Avant de lancer un tel concours, il a fallu « l’impulsion extraordinairement énergique » de la loi LRU : « Les universités, historiquement très affaiblies, ont pu alors reprendre en main leur destin. Pleinement intégrées dans les universités, à l’exemple de ce qui se passe aux États-Unis ou en Israël, les UFR biomédicales ne jouent plus les exceptions culturelles. Avec, depuis la loi HPST, des directeurs généraux qui sont nommés à la fois par le ministre de la Santé et par celui de la Recherche, les 32 CHU, autrefois focalisés sur l’enseignement et la médecine de proximité, au détriment de la recherche et de la médecine d’innovation, peuvent redéfinir leur triple mission et les rééquilibrer sans en compromettre aucune. »
Afin de faciliter ce grand réveil de la performance, la mutualisation des moyens est devenue le mot d’ordre. Haro sur « la maladie française du saupoudrage. Fusionner quatre CHU distants de moins de 100 km, ce serait gagner en effet de masse critique, rationaliser les orientations et dégager du temps pour la recherche et l’enseignement. »
Dernier étage de la réforme, la création de l’Alliance nationale pour les sciences de la vie et de la santé, en regroupant INSERM, INRA et CNRS, devrait mettre enfin un terme à ce que le Pr Munnich qualifie d’un conflit d’intérêt : « C’était les agences qui s’autoévaluaient, explique-t-il. Maintenant, on ne pourra plus à la fois décider, financer et évaluer. C’est la séparation des pouvoirs, dans l’esprit insufflé par Montesquieu. »

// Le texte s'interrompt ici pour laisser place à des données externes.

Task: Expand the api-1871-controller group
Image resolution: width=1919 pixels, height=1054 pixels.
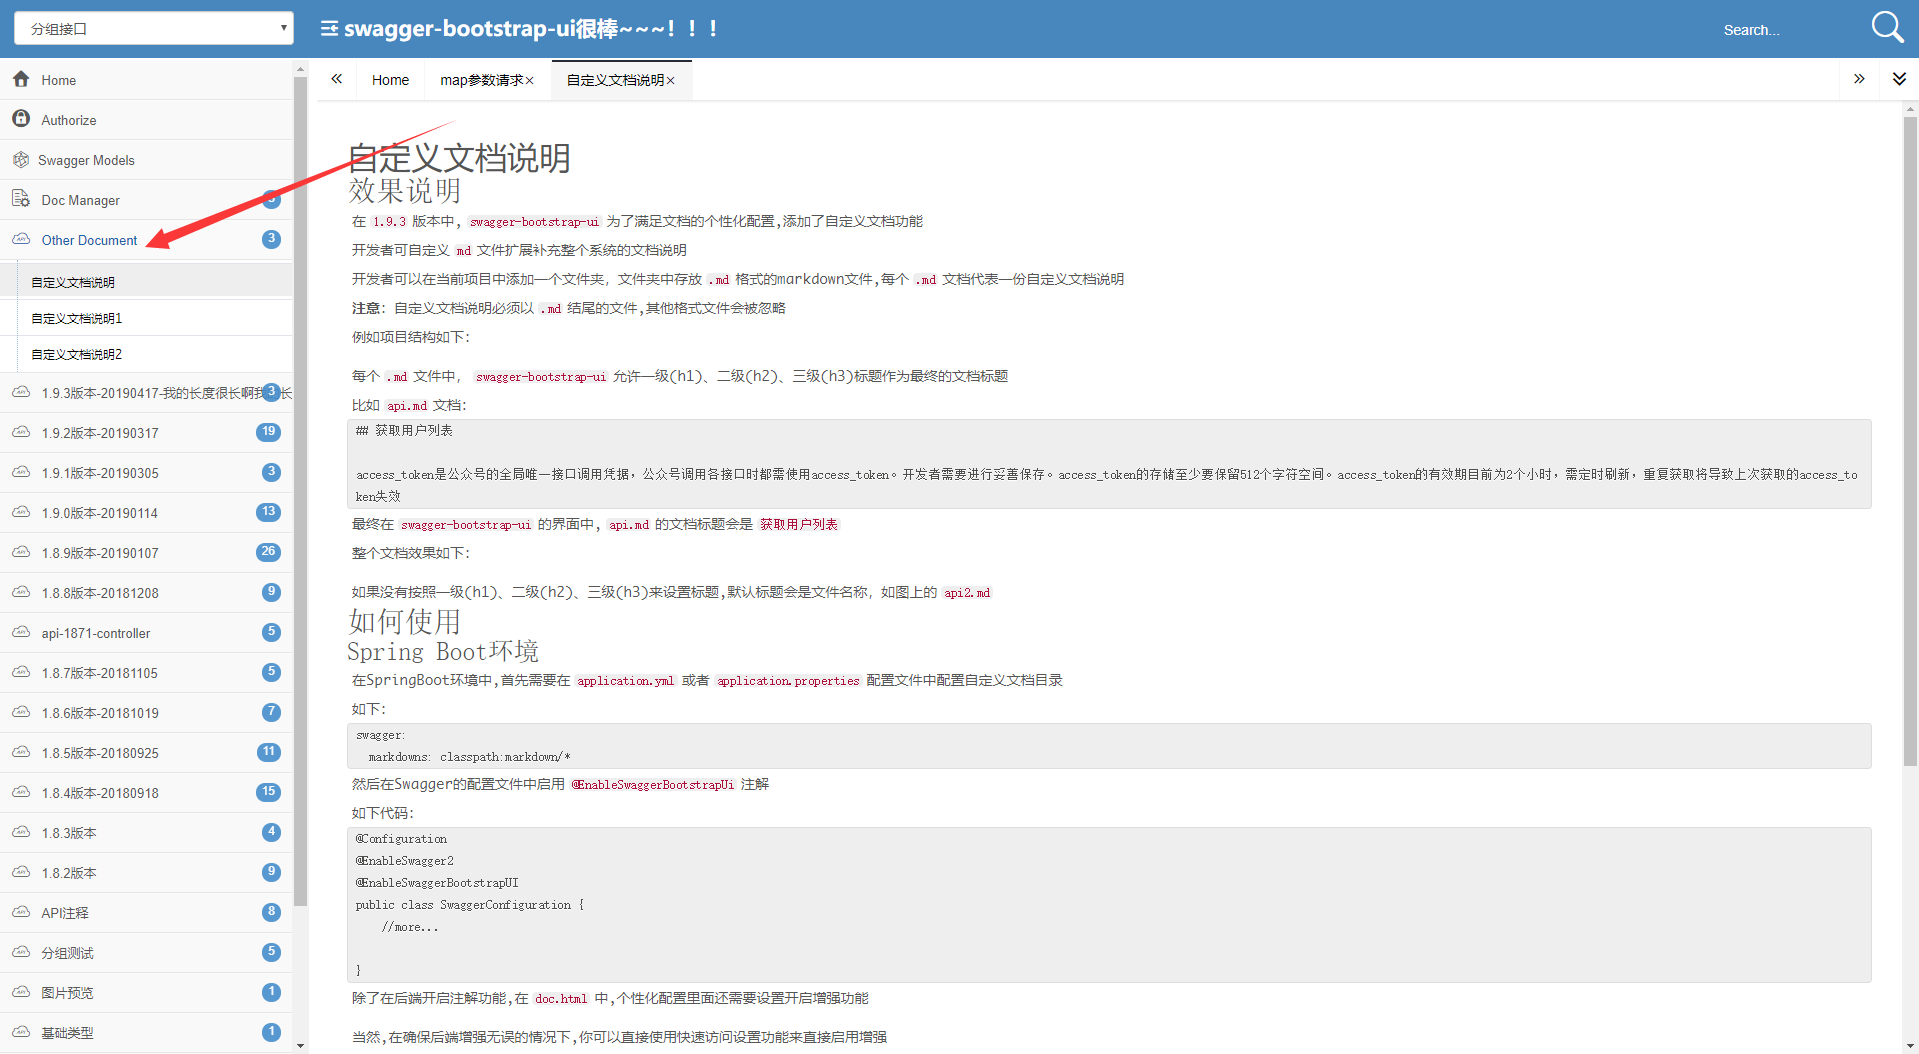Action: pos(146,633)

« Évidemment, constate le conseiller du président, il nous faut actuellement faire face à beaucoup de pertes en ligne, vaincre une extraordinaire force d’inertie et surmonter l’hostilité de beaucoup d’acteurs de la chaîne. Contre la mise en œuvre de la réforme, nous rencontrons des résistances formidables. Pourtant, nous n’excluons personne de la course : elle a des vertus structurantes pour tout le monde. Chacun doit sortir par le haut et s’en trouver grandi. »
Pour sa part, Arnold Munnich n’envisage pas de changer pour un autre rôle que celui de barorécepteur. « Il est hors de question que je devienne un jour ministre, jure-t-il. Ma légitimité, martèle-t-il, c’est de rester un acteur de terrain. D’ailleurs, les vanités du pouvoir me laissent totalement froid. » On sait cependant que le barorécepteur, sensible à la pression et à la chaleur, est sujet à la mécanique de la douleur. Le conseiller triple chef de services paye parfois son rythme de travail, dans sa vie familiale et même dans sa santé – l’an dernier, il a réchappé de justesse à une péritonite. Ses évasions sont comptées : il relit Balzac et Flaubert. « J’apprécie la force de leurs plumes…Et aussi, note-t-il en connaisseur, leur phénoménale force de travail. »
*« Strong Medicine for French Research », titre d’une interview à « Nature » du 28 juin.